2014年6月7日土曜日

普通の人たち


内田洋子氏「皿の中のイタリア」(講談社)を読む。内田氏はイタリア在住の作家である。イタリアでの自分の周りの人との交流をエッセイにしている。特になにを言いたいでもなく、つづられているが、なかなか面白い。以下一部紹介する。
「刺激のある仕事がなくて。冬場は、撮影も限られるし」
海洋生物を専門とするカメラマンであるミ-ナは、常夏の海にでも行く依頼が入らない限り、冬場はミラノでおとなしく写真の整理作業をしていることが多い。根気のいる地味な作業で、日の差さない町の室内に閉じこもり、カメラを持たずに事務作業ばかり続けているうちに、気持ちがだんだん塞いでくる。
「このままだといずれ春が来ても、肝心の撮影意欲とセンスがなくなっているかもしれない」 暗い声で電話があった。
仕事のないときは、時間がある。それでは習作も兼ね、テーマを決めて撮り溜めをし、展覧会でも開くというのはどうだろう、と言ってみる。彼女は大いに乗り気だったので、イワシを食べながらその話の続きをするつもりである。
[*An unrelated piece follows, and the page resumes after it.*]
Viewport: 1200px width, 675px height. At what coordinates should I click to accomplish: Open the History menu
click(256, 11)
揚げる端から次々とイワシを口に運び、揚げ上がるのを待つ間に、白ワインを飲む。名もない瓶詰めにしたてのワインで、日本では(ノベッロ新種入荷)と看板まで出たりする騒がれようだが、イタリアでは進んで買おうという人はいない。味が定まるにはまだ早い、これからのワインだからである。箱買いしても外れが多いこともあり、博打のようで面白い。廉価で、当たるも八卦、当たらぬも八卦、で栓を抜く。
熱々のイワシからジュツと汁が飛び出す。あっちちと慌てて、ゴクリと飲む。
「撮りたいのは、普通の人たちよ」二十尾目くらいを頬張りながら、ミ-ナが言う。
海洋生物を専門に撮り始める前は、彼女はファッション業界に名の知れたカメラマンだった。長身で青みがかった緑色の目をした彼女は、撮影現場に行くと必ずモデルと間違えられるほどだった。四十半ばの現在でも十分に美しくむしろ今のほうがさばけて醒めた気配がさぁり、さらに魅力的である。こんなカメラマンが来たら、年端のいかないモデルはすっかり色褪せてしまったことだろう。
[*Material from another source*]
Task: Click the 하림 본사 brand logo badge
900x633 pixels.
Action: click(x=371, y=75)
ファッションや広告業界の、上っ面ばかりを追う仕事にすっかり嫌気がさし、海洋生物へと被写体を替えてしまう。
「同じ生き物でも、魚介類なら声も出さないから」
海に潜り、浜を歩き、潮風に吹かれて、海草や魚ばかりと過ごしているのである。「着せ替え人形みたいなモデルばかり撮っていた頃は、人間には全然興味がなかったけれど、最近、着飾らなくてもいいような人たちをぜひ撮ってみたくなったの」
ロブスターやウニから人間、というのはやや飛躍があるものの、彼女が海の生き物を撮るように人間を写すとどうなるのか、ぜひ見てみたいと思った。
「提案したのだから、あなたも手伝ってくれるわね 白ワインの二本目を空けて、私たちは習作のための計画を練った。これから毎日、二人で散歩に行く、というのが計画の第一歩である。
私は、よく韓国へ行く。よく周りの人から「何しにそんなに行くの?」と問われる。その時は、次のように答える。「普通の人が、一所懸命生きている、人間の営みを見るのが好きだから」それが、韓国では日本よりも実感できるから。もう少し年をとると、日本の田舎をまわってみたいと思っている。そんなことを考えさせてくれる本であった。